Expressing his views Pai said, “At regular intervals, a fresh survey of every parcel of land to update records will help everyone in purchasing, transferring and selling land, giving deeds, and making all kinds of land transactions at the press of a button. This will also help in identifying and avoiding any confusion about which land has been earmarked as government land through online registration. There will be lesser land-related conflicts due to the identification of the division of land owing to digital maps. Transparency brought through digitization of land records will make it difficult for the general public to evade property tax. Planning of industrialization and smart cities by the government will become easier. The government’s initiation towards digitization will not only speed up the process of land acquisition but will also help in building up of local revenues through property tax billing and collection and also by providing conclusive titles to land owners.”

To Sum Up

Computerization of land records is beneficial for buyers as they are clear on the correct details of the owner of a particular property.  Digitization will help the buyer to check for transparent market based pricing before buying the land and is a substantial measure to achieve clarity on land ownership.

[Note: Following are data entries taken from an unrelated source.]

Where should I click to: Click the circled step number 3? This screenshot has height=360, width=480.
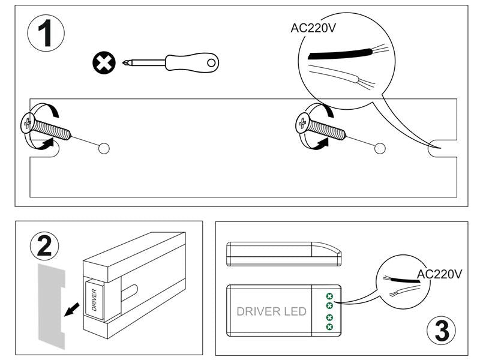(x=442, y=331)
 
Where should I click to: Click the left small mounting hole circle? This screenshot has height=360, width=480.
(x=103, y=148)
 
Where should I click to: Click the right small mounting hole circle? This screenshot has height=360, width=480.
(x=379, y=148)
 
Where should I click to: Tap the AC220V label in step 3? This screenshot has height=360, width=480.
(x=439, y=274)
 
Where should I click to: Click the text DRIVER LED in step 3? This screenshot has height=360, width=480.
(x=271, y=311)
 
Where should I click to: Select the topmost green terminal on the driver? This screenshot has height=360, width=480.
(x=329, y=296)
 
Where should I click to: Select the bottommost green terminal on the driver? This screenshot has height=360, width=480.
(x=329, y=327)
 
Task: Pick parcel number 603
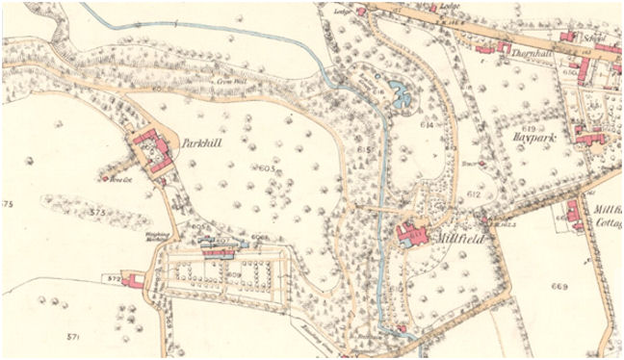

As a general practice, documents are usually kept with the Revenue Department and are not easily accessible to the public. The Committee on Financial Sector Reforms (FSRC) in 2009 had suggested that online documentation of land records can be linked with court registries of the corresponding district or the state, through which a buyer can get immediate information of any pending litigations with regard to a property.

Unclear land titles, accompanying costs due to title disputes and litigation, and lack of transparency in real estate transactions make the real estate market seem sluggish. Clear land titles will help in accelerating the pace of new projects.

Digitization will help in transparent land records management with a single window to handle land records which will include maintenance and updating of maps, survey and registration of property. It will also help in online approvals of plans and occupancy certificates. It will help in showcasing the ownership status and ease overall business processes in the sector. Overall it becomes easier for the developers and buyers to check on the authenticity of the land or the property.

DILRMP is currently being implemented in all states, but with differential progress. Measures that could improve the computerisation of land records include, clarifying the policy and establishing clear criteria and accountability, identifying best practices on technical and legal issues, promoting skill training among technical staff across states and prioritising integration between records and registry.